• Aim:
Report every line of the records below that contains the word "icon", copying each such line in full. Case counts.
[Start]
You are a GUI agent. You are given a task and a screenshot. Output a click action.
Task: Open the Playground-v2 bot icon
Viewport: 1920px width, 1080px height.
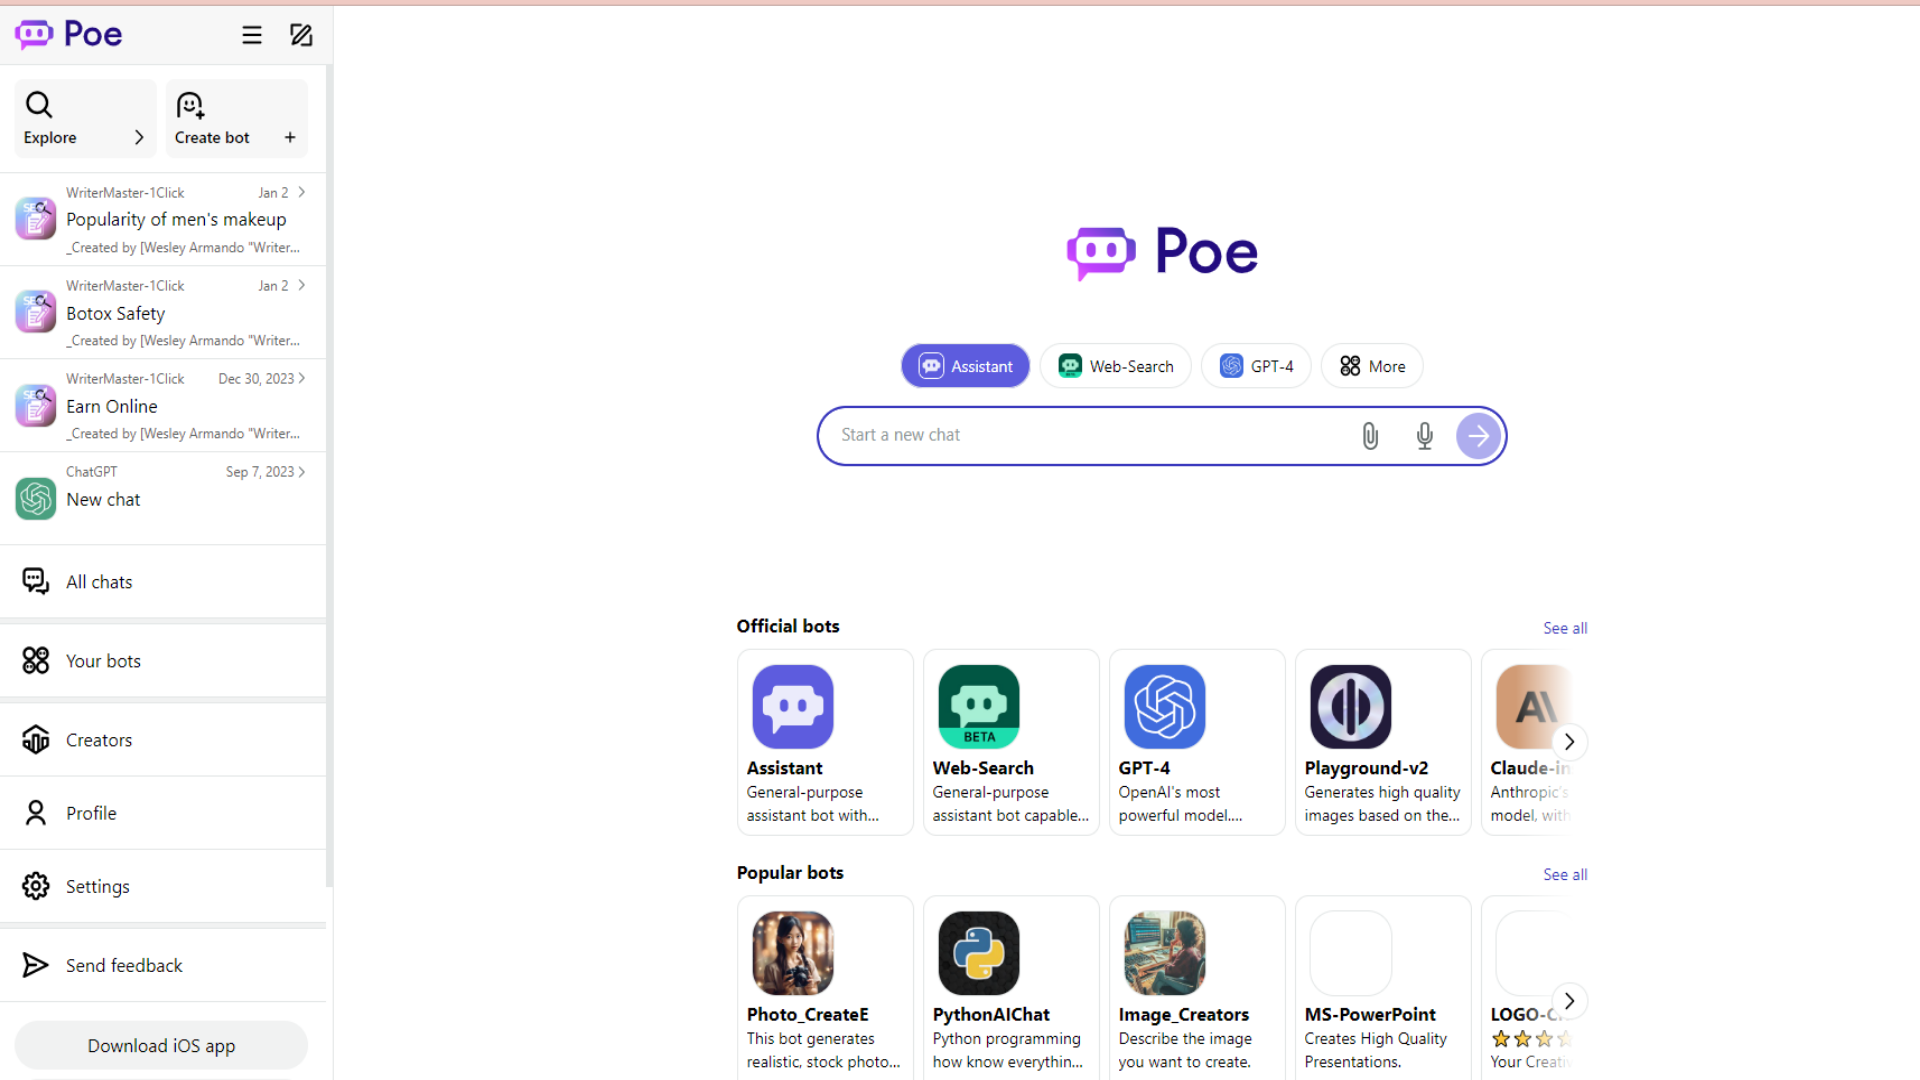click(1350, 707)
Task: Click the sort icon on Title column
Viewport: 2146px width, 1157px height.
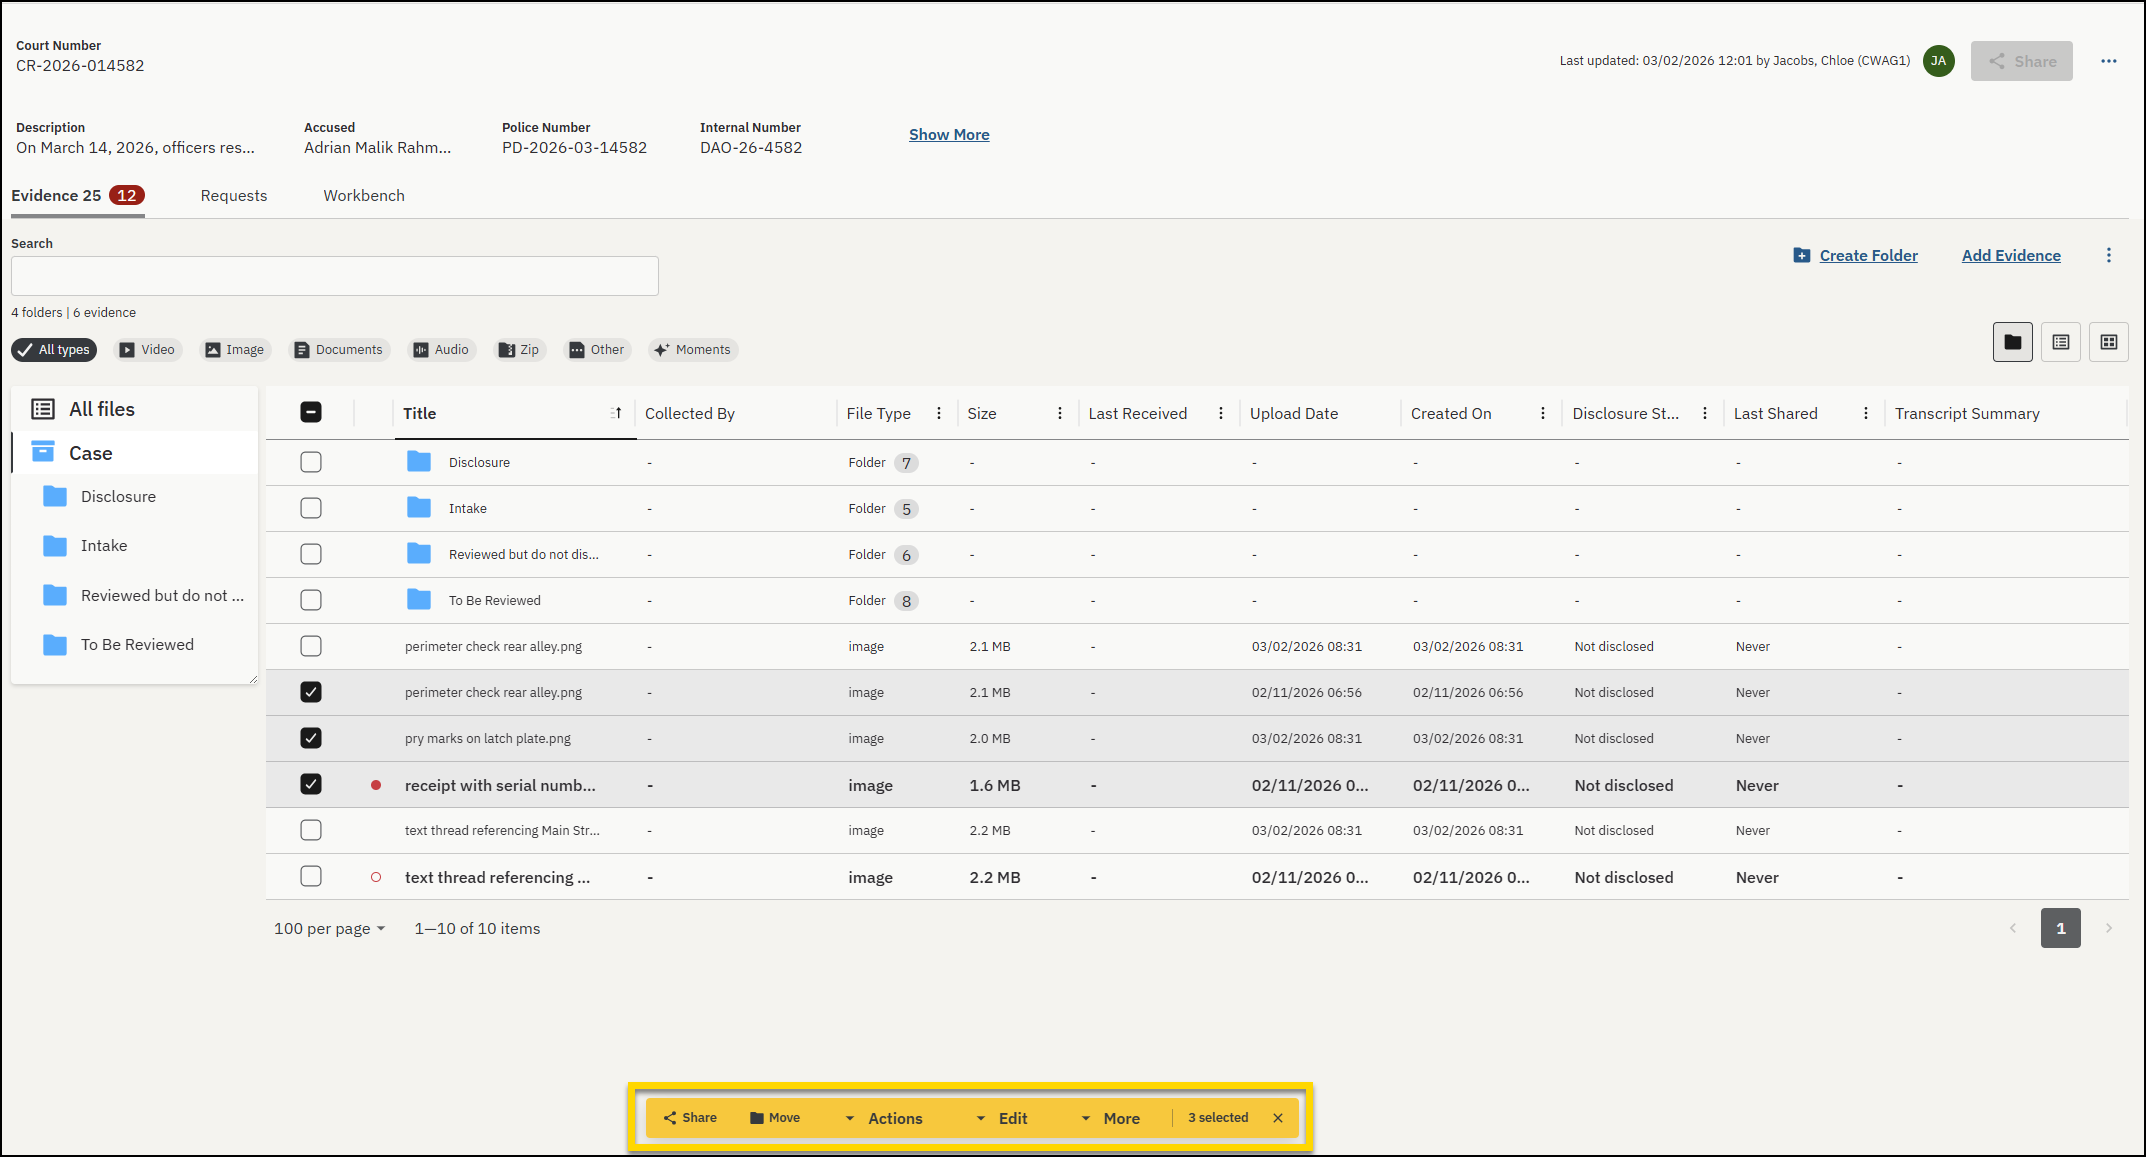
[End]
• Completed task:
Task: Open the Playground-v2 bot icon
Task: Click the sort icon on Title column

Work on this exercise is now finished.